稲垣さん(以下、敬称略):はい。稲垣と申します。現在は「丸源ラーメン幸手店」で店長を務めています。物語コーポレーションに入社して、6年目になります。
―6年!もうすっかりベテランですね。
稲垣:そうですね(笑)。僕は中途採用で2019年11月に入社しました。当時は転職活動で行き詰まっていて……。そんな時、ジョブレインボーさんを通じて物語コーポレーションを紹介していただきました。実はそれまでの僕にとって「就職活動」というのは、挫折や拒絶の連続だったんです。

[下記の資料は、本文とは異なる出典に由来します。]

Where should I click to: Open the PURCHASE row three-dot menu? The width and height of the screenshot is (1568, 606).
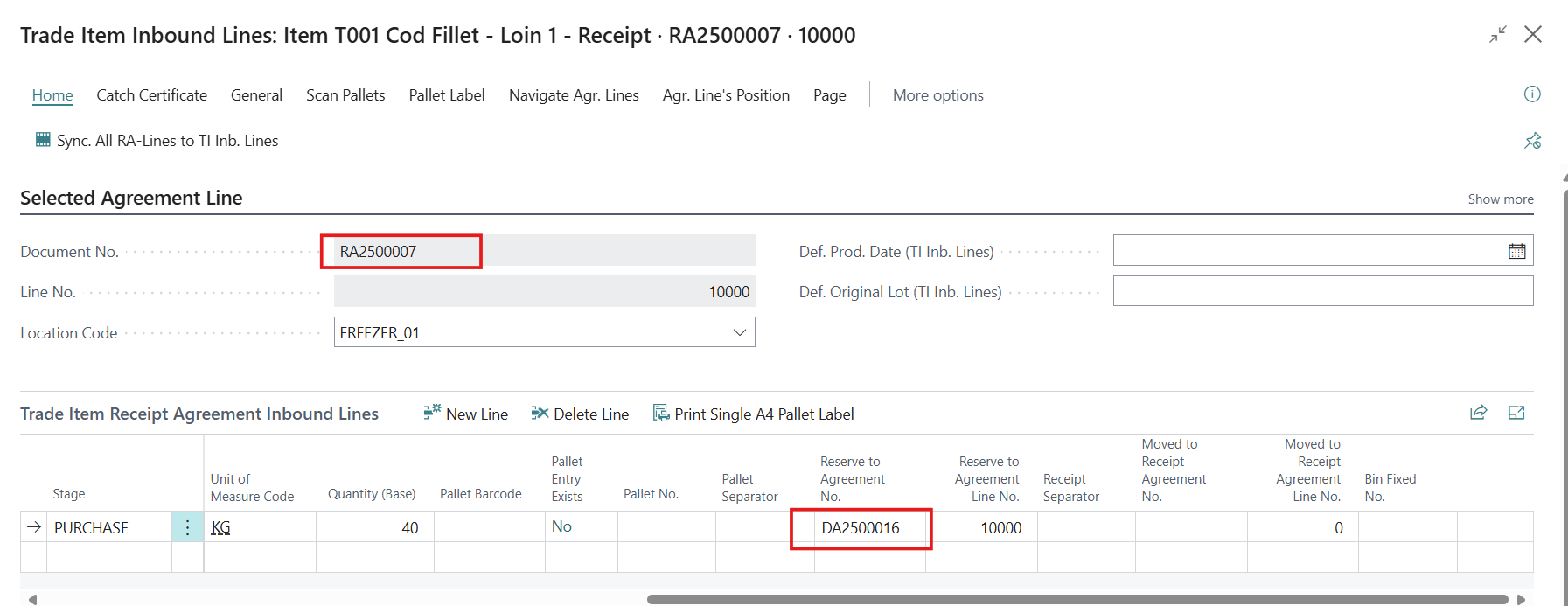click(187, 527)

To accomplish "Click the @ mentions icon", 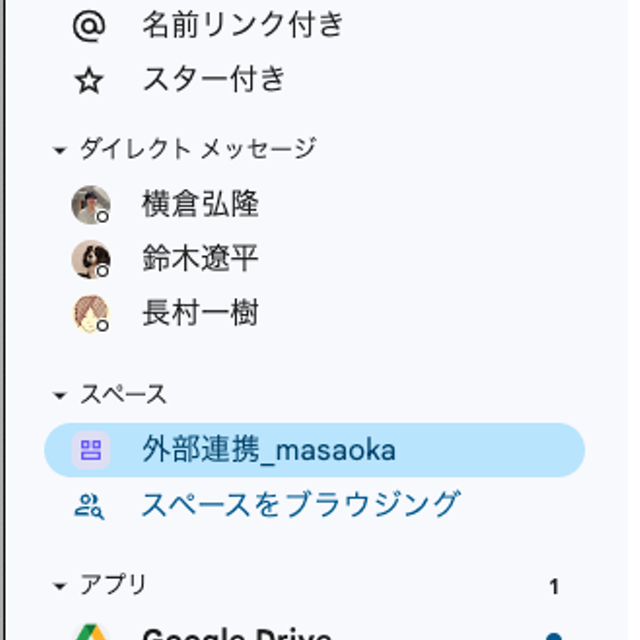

― そこに至るまでには、ご苦労があったと伺っています。
稲垣:本当に大変でした。僕は隠すつもりがなかったので、正直に「僕はトランスジェンダーで…」と話していましたが、面接に行くたびに「制服はどうするの?」「トイレは女性の方使ってください」「宿泊研修では女性と一緒にお風呂に入ってもらうことになるけど大丈夫?」と聞かれて…。「いやいや自分はいいけど、他の方が困るでしょう?男性として入社をさせてください」と言うと、「それならうちは難しいですね」みたいな。
能力以前に「存在そのもの」を否定されている感覚でした。履歴書を書く手が止まり、面接に行くのも怖くなってしまった。社会から必要とされていないと突きつけられるようで、苦しかったです。
― そんな中で物語コーポレーションと出会ったのですね。
稲垣:実は当初、飲食業界での就職は考えていなかったんです。だからジョブレインボーさんに紹介されたあとも、ピンと来ていないまま面接に向かいました。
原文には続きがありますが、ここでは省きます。